Archiving Data into Columnstore

Mooncake’s columnstore writes data as Parquet to object storage, giving you cheap, durable history while Postgres only keeps the hot partitions. This is ideal for time‑partitioned tables.

Pattern

  1. Create a columnstore mirror of a (time‑)partitioned Postgres table.
  2. Periodically truncate/drop old partitions from the rowstore.
  3. The columnstore keeps the complete history; the rowstore only holds the recent subset. --

Example

Below, we use an INT range as a stand‑in for time.

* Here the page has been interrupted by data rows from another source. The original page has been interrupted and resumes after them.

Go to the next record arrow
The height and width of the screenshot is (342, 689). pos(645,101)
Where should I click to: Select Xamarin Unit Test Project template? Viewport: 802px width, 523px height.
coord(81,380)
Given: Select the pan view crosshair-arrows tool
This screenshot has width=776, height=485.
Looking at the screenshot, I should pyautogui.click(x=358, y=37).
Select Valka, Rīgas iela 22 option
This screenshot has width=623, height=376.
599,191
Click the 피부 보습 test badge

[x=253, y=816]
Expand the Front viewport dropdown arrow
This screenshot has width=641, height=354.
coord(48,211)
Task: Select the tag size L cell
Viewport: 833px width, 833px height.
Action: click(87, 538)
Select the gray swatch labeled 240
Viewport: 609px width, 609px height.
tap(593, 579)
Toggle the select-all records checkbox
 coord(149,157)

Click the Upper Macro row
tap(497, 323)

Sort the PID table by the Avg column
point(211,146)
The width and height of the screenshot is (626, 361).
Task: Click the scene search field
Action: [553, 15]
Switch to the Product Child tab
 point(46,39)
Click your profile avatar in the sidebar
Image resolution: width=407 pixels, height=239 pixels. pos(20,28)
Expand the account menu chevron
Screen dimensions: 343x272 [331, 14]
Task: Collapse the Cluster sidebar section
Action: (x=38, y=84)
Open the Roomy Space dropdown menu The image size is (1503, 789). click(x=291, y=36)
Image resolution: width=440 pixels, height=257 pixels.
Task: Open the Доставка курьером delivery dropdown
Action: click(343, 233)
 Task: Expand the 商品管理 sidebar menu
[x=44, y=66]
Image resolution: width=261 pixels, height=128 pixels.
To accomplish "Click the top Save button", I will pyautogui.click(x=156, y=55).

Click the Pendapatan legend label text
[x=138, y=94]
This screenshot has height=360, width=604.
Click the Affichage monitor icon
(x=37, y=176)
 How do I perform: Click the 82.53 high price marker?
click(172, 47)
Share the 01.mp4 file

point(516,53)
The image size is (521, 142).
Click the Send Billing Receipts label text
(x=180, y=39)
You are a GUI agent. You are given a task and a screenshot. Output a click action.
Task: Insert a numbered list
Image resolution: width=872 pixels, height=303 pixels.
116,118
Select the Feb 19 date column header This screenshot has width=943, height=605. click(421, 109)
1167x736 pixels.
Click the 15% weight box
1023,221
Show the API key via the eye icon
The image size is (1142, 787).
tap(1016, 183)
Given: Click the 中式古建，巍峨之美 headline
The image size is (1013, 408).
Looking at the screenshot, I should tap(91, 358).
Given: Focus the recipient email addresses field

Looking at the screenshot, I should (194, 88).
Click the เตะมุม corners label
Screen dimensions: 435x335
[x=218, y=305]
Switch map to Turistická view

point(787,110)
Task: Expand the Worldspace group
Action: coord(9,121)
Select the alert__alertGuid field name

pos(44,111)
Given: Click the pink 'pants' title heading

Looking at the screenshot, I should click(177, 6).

1) Create a partitioned rowstore table

CREATE TABLE r (
a INT PRIMARY KEY,
b TEXT
) PARTITION BY RANGE (a);

2) Create a columnstore mirror

CALL mooncake.create_table('c', 'r');

3) Add the first partition and insert data

CREATE TABLE r1 PARTITION OF r FOR VALUES FROM (0) TO (50);
INSERT INTO r1 VALUES (1, 'a'), (2, 'b'), (3, 'c');

4) Drop the old partition

DROP TABLE r1;

5) Query the columnstore (history is retained)

SELECT * FROM c;

6) Add a new partition and insert more data

CREATE TABLE r2 PARTITION OF r FOR VALUES FROM (50) TO (100);   
INSERT INTO r2 VALUES (51, 'd'), (52, 'e'), (53, 'f');
SELECT * FROM c; -- returns all six rows

Notes

  • After you drop/truncate a rowstore partition, do not write to it again—you’ll fork history and create conflicts.
  • The columnstore ignores truncates on the rowstore; partitioned tables are the safe, recommended path.